Vet Surg. 2001 Mar-Apr;30(2):140-50. doi: 10.1053/jvet.2001.21391.
To compare trochlear block recession (TBR) to trochlear wedge recession (TWR) with regards to patellar depth (percentage of patellar volume under the trochlear ridges), patellar articular contact, percentage of recessed trochlear surface area, and resistance to patellar luxation.
In vitro computed tomography (CT) and biomechanical evaluation using a cadaver model.
Twelve normal, large-breed canine cadavers.
Bilateral pelvic limb specimens with intact stifle joints were mounted on a positioning device. The femoral trochlear ridges were reduced to provide a standard shallow trochlea. TBR or TWR was performed to a standard depth randomly on paired specimens. CT and biomechanical evaluations were performed pre- and postoperatively in both an extended (148 degrees ) and flexed (113 degrees ) stifle position. CT images were digitized and measurements made using an image-analysis software program. Biomechanical testing consisted of applying 40 degrees of internal tibial rotation and documenting patellar luxation.
The change in trochlear depth (depth of recession) was not significantly different between groups.
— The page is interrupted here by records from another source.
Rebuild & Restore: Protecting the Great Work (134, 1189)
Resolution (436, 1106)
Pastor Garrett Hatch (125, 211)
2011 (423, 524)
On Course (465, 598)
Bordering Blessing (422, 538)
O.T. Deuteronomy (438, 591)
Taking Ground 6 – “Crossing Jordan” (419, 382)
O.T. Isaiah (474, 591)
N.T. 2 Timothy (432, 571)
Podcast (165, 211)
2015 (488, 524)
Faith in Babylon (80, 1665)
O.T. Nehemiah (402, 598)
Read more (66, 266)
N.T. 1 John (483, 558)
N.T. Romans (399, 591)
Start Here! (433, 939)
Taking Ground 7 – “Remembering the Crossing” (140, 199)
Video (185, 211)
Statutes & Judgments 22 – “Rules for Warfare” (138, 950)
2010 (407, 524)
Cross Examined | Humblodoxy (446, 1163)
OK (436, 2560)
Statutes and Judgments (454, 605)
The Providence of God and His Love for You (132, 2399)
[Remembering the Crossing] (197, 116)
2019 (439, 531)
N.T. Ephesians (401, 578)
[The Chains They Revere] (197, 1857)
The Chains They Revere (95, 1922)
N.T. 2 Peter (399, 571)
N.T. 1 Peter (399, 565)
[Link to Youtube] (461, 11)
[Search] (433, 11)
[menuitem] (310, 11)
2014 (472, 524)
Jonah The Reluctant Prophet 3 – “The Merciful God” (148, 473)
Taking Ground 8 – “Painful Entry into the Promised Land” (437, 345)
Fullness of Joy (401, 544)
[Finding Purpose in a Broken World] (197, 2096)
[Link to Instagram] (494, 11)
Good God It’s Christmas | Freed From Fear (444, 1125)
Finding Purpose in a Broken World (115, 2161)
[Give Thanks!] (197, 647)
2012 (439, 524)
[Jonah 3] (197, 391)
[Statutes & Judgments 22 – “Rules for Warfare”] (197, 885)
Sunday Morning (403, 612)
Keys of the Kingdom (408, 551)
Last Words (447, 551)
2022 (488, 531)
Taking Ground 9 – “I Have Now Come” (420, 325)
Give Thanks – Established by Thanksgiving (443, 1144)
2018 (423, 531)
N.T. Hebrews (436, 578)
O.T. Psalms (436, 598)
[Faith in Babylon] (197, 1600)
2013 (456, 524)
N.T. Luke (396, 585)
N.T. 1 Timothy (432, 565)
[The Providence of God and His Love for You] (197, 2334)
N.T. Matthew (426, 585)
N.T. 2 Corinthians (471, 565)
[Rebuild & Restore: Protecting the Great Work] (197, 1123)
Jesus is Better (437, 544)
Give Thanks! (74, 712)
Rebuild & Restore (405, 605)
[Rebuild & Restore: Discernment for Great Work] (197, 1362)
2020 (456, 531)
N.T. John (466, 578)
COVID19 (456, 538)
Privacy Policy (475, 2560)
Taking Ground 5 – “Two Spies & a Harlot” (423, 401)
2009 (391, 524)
In the extended stifle position (patella in the proximal trochlea), patellar depth and patellar articular contact with the recessed trochlea were significantly greater after TBR compared with TWR. The percentage of recessed trochlear surface area was significantly greater after TBR compared with TWR. In the extended position, a smaller percentage of the patellae luxated within 40 degrees of internal tibial rotation after TBR compared with TWR.
TBR increases proximal patellar depth, increases patellar articular contact with the recessed proximal trochlea, recesses a larger percentage of trochlear surface area, and results in a greater resistance to patellar luxation in an extended position as compared with TWR.
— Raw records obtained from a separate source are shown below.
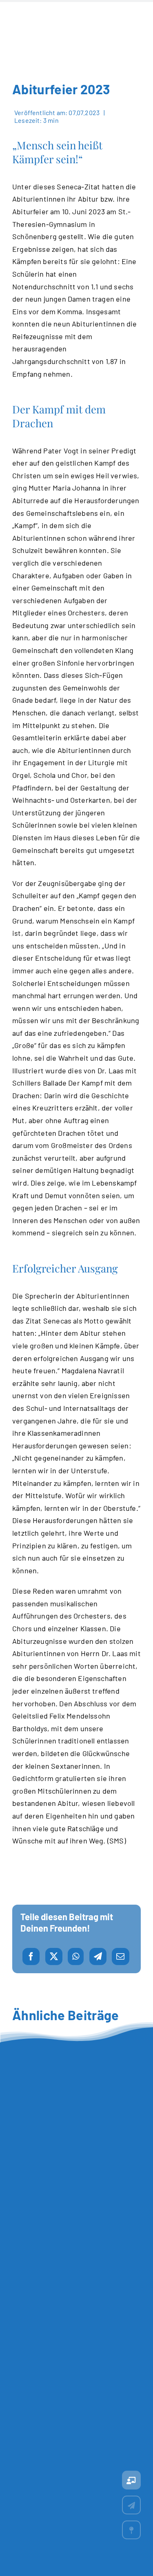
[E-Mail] (120, 1956)
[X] (53, 1956)
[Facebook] (31, 1956)
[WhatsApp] (76, 1956)
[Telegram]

TBR may help limit the development of stifle DJD in dogs treated for canine patellar luxation.
比较滑车阻滞性后移(TBR)与滑车楔形后移(TWR)在髌骨深度(滑车嵴下髌骨体积的百分比)、髌骨关节面接触、滑车后移表面积百分比以及髌骨脱位阻力方面的差异。
使用尸体模型进行体外计算机断层扫描(CT)和生物力学评估。
12具正常的大型犬尸体。
将具有完整膝关节的双侧后肢标本安装在定位装置上。降低股骨滑车嵴以形成标准的浅滑车。在配对标本上随机将TBR或TWR进行到标准深度。在膝关节伸展(148度)和屈曲(113度)位置术前和术后进行CT和生物力学评估。CT图像数字化,并使用图像分析软件程序进行测量。生物力学测试包括施加40度的胫骨内旋并记录髌骨脱位情况。
两组之间滑车深度(后移深度)的变化无显著差异。在膝关节伸展位置(髌骨位于滑车近端),与TWR相比,TBR后髌骨深度和髌骨关节面与后移滑车的接触明显更大。与TWR相比,TBR后滑车后移表面积百分比明显更大。在伸展位置,与TWR相比,TBR后在40度胫骨内旋范围内脱位的髌骨百分比更小。
与TWR相比,TBR增加了髌骨近端深度,增加了髌骨关节面与后移近端滑车的接触,使更大百分比的滑车表面积后移,并在伸展位置对髌骨脱位产生更大的阻力。
TBR可能有助于限制接受犬髌骨脱位治疗的犬膝关节退行性关节病的发展。